The per capita immigration rate to Canada has been relatively constant since the 1950s, and recent years have seen a steady increase in the education and skill level of immigrants to Canada. However, over the last 25 years the economic position of newcomers to Canada relative to the native population has steadily declined. A 2007 Statistics Canada study shows that the income profile of recent immigrants deteriorated by a significant amount from 2000 to 2004.[1] Recent immigrants themselves are far more likely than native born Canadians to initially have low incomes, with income and employment rates increasing towards the national average with more time spent in Canada.]

“It’s about time we get real and stand up for our forefathers rights. We are CANADIAN. I am a Native of this Country and proud of it!
NO MORE POLITICAL CORRECTNESS

And while we're on the subject - allow CHRISTMAS back in stores and our schools!

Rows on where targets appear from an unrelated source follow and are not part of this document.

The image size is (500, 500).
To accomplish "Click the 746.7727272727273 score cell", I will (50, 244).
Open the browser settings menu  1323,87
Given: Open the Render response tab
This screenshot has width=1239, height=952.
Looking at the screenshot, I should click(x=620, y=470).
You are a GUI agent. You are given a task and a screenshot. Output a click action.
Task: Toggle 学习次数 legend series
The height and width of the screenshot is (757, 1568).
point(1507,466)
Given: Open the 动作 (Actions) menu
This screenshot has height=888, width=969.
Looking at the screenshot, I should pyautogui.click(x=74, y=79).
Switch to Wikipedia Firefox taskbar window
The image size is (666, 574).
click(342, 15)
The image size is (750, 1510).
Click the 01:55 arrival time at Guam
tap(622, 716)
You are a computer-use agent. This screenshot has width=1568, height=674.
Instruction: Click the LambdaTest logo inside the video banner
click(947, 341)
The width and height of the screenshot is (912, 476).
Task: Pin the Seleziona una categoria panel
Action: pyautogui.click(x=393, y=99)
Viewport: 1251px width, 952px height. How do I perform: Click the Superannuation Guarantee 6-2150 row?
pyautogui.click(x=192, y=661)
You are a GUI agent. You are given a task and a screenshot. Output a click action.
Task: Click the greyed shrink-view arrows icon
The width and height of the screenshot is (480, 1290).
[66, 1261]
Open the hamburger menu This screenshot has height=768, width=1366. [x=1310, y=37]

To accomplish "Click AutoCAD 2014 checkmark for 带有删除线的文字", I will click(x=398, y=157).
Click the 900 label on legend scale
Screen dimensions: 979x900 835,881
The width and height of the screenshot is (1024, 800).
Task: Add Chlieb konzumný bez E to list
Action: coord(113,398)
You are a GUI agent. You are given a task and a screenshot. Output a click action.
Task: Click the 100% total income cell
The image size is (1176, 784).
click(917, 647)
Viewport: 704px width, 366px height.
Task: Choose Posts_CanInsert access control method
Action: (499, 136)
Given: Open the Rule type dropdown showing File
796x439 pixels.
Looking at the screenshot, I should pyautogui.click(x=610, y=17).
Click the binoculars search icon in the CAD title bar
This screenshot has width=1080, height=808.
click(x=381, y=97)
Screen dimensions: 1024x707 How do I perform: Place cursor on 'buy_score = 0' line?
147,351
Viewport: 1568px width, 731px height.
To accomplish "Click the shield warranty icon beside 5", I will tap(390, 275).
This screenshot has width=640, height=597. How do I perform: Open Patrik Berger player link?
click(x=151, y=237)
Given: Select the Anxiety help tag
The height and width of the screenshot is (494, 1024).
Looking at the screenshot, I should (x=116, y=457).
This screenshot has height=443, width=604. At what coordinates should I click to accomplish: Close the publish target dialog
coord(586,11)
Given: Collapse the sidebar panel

I want back the country of my birth. “

1 comment:

  1. Tim Neufeld, On Facebook people are still re-posting your rant about Immigration which you wrote in 2015.
    You said: “Nothing was handed to them. No free lunches, no welfare, no labour laws to protect them. All they had were the skills, craftsmanship and desire they had brought with them to trade for a future of prosperity”.
    However, this is not true.
    Many of our ancestors did in fact receive hand outs from the government. Between 1765 and 1914 over 11,000 families received land grants in Nova Scotia and between 1840 and 1930 the prairies were settled with free land grants to homesteaders. As you pointed out immigrants in the early years were escaping famine and poverty. Today they are escaping war, oppression and poverty. The difference is that today's immigrants are not white Europeans.